* **SUPPLIED DATA**:
--- Begin ---

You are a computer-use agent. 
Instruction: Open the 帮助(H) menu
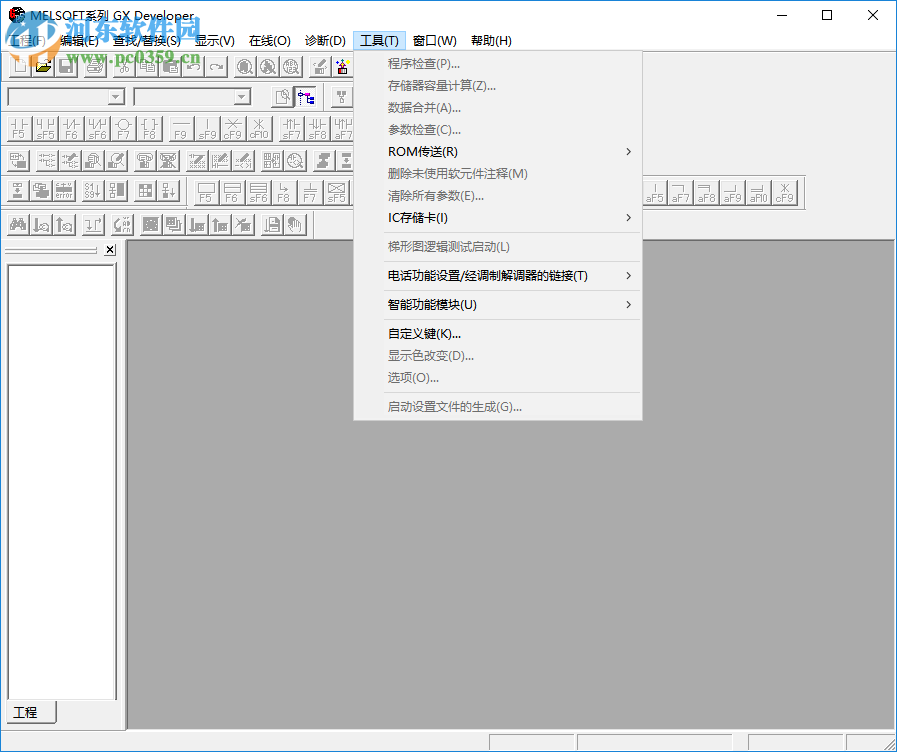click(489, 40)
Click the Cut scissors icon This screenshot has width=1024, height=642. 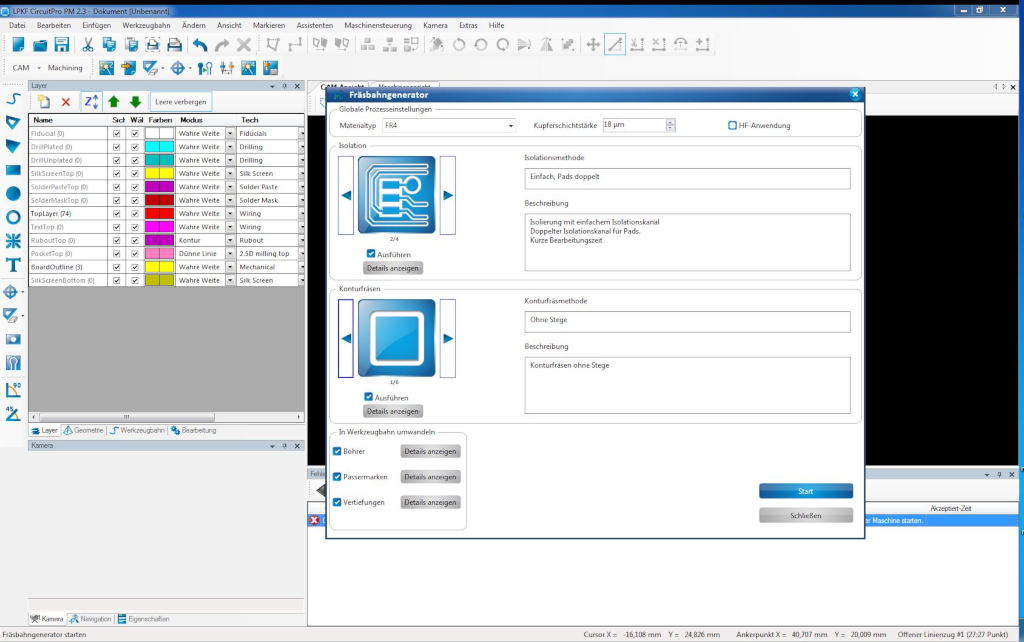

--- End ---
--- Begin ---

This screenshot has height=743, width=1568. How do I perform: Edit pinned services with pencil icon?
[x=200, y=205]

--- End ---
--- Begin ---

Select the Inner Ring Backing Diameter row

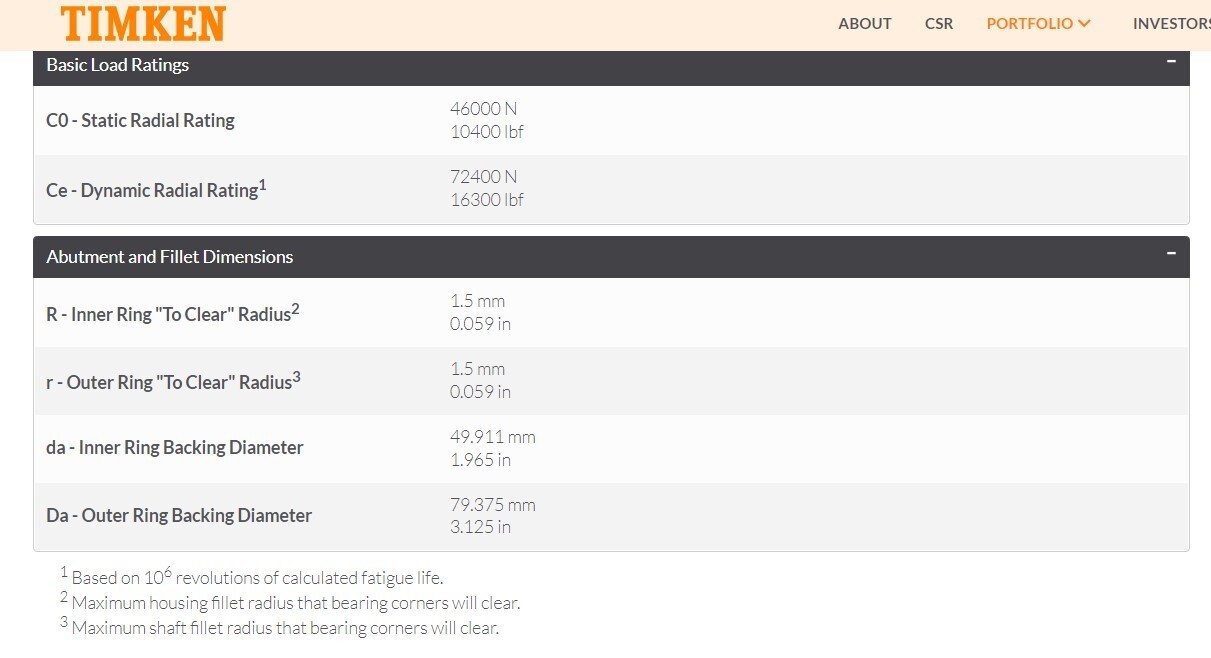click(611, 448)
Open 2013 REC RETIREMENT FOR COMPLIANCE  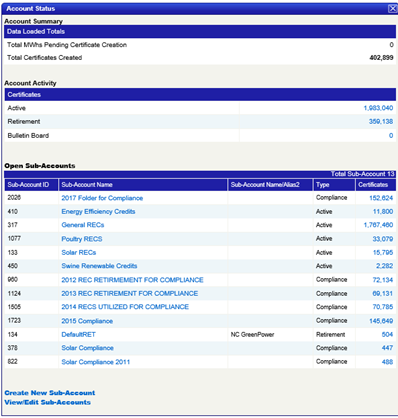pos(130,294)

--- End ---

Please print the material word for word, beginning at the line that contains "You are a computer-use agent." and stopping after the line that contains "Click the Cut". Leave the pictures out of your output.

* **ANSWER TO THE TASK**:
You are a computer-use agent. 
Instruction: Open the 帮助(H) menu
click(489, 40)
Click the Cut scissors icon This screenshot has width=1024, height=642. 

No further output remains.